Originally Published October 4, 2007
Hollywood smashed box office records with “Star Wars” and “Lord of the Rings.” J.K. Rowling’s wizard boy has done his magic on books. “Halo 3” has done the same to video games.
Hauling in the biggest video game release day in history, selling more than $170 million worth of copies, “Halo 3” concludes Microsoft’s beloved trilogy. Developed by Washington-based game company Bungie, Halo’s debut for the Xbox video game console in 2001 has morphed into a phenomenon that spawned endless nights of gaming frenzy among players.
Players assume the role of Master Chief, a cybernetic-enhanced super soldier who is the last of its kind. You may call him the John Rambo of the gaming culture, as Master Chief barges through an almost infinite number of religious alien adversaries called The Covenant. They plan to use the ancient weaponry, halo, to annihilate mankind’s existence. After the two previous games, the final battle is set on earth in “Halo 3,” where Master Chief insists he would finish the fight.
Halo is known for its chaotic and frenzy filled battles, and the third game intensifies them further. Whether players shoot down enemy vehicles with a rocket launcher or plows through them on a tank, the battles in “Halo 3” always sum up to epic proportions. And thanks to the graphical prowess of Microsoft’s Xbox 360 game console, blowing things up never looked so damn good.
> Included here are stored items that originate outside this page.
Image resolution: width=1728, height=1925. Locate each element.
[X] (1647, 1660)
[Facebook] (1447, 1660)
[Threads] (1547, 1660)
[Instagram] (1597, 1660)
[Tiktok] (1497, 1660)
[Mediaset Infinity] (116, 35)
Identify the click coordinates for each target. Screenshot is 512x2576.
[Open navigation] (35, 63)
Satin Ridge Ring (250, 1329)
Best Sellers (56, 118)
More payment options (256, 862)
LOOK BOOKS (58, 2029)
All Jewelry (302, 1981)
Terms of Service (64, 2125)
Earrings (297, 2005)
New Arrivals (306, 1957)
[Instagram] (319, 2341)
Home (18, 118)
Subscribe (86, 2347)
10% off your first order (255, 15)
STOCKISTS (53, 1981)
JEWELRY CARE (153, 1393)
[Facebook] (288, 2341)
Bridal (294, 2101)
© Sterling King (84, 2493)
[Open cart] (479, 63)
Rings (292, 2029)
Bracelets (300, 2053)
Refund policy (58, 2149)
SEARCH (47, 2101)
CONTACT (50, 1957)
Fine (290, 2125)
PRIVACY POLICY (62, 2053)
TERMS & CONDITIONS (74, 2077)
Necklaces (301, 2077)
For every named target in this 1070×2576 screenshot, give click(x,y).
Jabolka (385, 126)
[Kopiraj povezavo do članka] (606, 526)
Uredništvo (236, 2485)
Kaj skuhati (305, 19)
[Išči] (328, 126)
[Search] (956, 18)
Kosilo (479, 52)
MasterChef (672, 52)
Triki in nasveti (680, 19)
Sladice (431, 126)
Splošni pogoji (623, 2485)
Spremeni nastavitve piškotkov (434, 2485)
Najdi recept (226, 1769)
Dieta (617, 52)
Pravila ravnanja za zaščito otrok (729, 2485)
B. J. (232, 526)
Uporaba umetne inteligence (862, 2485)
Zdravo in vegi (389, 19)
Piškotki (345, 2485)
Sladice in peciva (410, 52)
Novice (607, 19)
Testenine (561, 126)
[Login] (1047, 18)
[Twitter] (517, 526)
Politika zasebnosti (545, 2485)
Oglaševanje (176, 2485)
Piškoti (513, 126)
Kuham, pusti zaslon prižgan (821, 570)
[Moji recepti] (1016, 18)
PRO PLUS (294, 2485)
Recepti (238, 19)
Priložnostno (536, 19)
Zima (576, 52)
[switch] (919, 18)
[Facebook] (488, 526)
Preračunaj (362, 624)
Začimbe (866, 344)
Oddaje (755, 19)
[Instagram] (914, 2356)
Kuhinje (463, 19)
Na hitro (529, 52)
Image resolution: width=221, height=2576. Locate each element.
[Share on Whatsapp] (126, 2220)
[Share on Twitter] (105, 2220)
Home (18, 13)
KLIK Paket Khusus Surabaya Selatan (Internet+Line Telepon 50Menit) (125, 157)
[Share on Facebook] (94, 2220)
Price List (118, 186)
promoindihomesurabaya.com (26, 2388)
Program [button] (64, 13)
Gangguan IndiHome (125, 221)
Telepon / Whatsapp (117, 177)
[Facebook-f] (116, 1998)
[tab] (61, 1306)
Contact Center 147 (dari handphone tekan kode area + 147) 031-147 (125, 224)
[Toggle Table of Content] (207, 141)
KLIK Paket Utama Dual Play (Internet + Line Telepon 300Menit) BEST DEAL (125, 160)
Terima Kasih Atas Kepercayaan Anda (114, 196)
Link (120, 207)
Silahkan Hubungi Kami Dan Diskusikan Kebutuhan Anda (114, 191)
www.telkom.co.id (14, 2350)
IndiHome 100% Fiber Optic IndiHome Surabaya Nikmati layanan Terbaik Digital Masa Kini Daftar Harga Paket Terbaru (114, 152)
Halo 3’s graphics are impressively detailed, especially on the game’s environments. Players shoot through lush forests, enigmatic alien spacecrafts and ruins of modern buildings. However, players should not be oblivious to the character models as well, as they are as detailed as the environments they walk into.
But the game’s level design is its weakest aspect. The previous Halo games have also been plagued with this dilemma and it’s surprising that Bungie didn’t really take aim in fixing it. Some of the objectives in the game get monotonous, as they require you to backtrack through already discovered territories. Thankfully, the enemies in Halo aren’t as cumbersome as the level design due to their unmatched artificial intelligence. They could be as smart as the player, as they provide cover fire and even sacrifice themselves to save one another.
The game’s single player campaign may be short, but the 8-10 hours of frantic fire fights will undoubtedly satisfy any player. But the real action starts in the game’s multi-player mode. Halo 3 supports up to 16 players online, via Microsoft’s Xbox Live online gaming service, where gamers from around the world can join in different game modes and continue the mayhem. With the game’s new arsenal of weaponry, vehicles and maps, “Halo 3” is simply a gift that keeps on giving.
The game also features a new Forge Map editor that allows players to modify certain features of maps such as weapon availability and others. Players could take their creation and share it with their friends or other players online. Also, “Halo 3” features the Film Save feature that allows players to record their matches online or even in the single player campaign for viewing. So if players need any valid proof of their online gaming conquest, this is the ultimate gift for them. But to the others who contributed to their online gaming conquest, go ahead and hide?hide in shame.
The Halo series has not only become a monument in video games but to entertainment as well. “Halo 3” wraps up one of gaming’s beloved trilogies in a satisfying way. Hail to the Chief.